### Problem
In the stretch from the line containing "Task: Click the green checkmark icon" through the line containing "1389x868 pixels. pos(31,292)", swap "Presets" for "Layouts" and give those lines again with everything else unchanged.

### Entries from a pointing dataset
_ _ _
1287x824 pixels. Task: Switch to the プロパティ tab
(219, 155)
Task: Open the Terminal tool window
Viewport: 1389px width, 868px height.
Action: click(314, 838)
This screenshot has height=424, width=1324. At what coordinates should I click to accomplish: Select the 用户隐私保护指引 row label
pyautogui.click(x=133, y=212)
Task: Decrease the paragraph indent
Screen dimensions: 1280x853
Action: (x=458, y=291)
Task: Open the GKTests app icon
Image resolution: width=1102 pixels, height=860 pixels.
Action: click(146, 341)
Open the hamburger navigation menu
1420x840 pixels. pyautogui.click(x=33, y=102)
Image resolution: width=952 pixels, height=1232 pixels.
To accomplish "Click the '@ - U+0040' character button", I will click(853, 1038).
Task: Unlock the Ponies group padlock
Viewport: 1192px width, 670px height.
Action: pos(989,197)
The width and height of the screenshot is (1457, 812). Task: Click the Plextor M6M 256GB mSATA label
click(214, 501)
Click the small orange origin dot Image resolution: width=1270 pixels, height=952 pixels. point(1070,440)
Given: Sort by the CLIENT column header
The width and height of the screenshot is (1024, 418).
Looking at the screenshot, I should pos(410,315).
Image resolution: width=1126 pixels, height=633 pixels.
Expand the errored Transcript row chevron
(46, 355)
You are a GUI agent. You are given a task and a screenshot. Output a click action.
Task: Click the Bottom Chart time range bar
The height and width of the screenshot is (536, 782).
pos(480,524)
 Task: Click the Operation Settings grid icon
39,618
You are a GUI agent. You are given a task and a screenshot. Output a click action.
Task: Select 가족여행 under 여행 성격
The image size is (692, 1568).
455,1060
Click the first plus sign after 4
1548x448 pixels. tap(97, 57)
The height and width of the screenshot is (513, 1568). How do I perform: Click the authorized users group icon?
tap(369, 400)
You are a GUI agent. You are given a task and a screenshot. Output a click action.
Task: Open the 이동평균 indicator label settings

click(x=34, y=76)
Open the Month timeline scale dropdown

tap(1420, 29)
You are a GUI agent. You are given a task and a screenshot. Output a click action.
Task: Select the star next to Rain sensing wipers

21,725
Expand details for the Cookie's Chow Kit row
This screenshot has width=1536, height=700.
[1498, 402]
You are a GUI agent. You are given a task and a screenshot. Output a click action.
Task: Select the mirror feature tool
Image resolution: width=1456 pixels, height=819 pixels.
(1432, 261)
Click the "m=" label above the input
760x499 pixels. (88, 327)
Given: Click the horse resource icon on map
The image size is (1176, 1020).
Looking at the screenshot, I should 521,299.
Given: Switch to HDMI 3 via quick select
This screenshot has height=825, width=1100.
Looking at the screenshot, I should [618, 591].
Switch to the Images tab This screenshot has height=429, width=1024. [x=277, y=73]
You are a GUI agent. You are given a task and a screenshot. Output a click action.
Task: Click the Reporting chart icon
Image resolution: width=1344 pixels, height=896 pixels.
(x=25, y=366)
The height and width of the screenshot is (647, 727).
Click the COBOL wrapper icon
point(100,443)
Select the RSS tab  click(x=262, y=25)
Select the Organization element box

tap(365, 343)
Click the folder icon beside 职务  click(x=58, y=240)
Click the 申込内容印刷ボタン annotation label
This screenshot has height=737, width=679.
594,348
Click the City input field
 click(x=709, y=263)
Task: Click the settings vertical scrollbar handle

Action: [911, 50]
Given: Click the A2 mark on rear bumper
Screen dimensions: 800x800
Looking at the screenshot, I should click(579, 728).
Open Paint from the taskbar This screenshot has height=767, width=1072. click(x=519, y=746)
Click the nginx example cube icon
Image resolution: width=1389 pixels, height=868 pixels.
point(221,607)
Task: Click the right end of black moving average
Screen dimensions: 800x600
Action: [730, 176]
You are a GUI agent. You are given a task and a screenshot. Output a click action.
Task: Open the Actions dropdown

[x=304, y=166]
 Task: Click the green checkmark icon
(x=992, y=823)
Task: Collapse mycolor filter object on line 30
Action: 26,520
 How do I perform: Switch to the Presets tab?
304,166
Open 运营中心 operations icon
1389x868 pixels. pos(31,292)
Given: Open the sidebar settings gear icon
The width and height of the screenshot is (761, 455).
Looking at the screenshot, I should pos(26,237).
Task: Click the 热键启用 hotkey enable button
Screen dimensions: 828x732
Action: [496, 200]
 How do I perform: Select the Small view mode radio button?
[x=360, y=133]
_ _ _
### Full response
 Task: Click the green checkmark icon
(x=992, y=823)
Task: Collapse mycolor filter object on line 30
Action: 26,520
 How do I perform: Switch to the Layouts tab?
304,166
Open 运营中心 operations icon
1389x868 pixels. pos(31,292)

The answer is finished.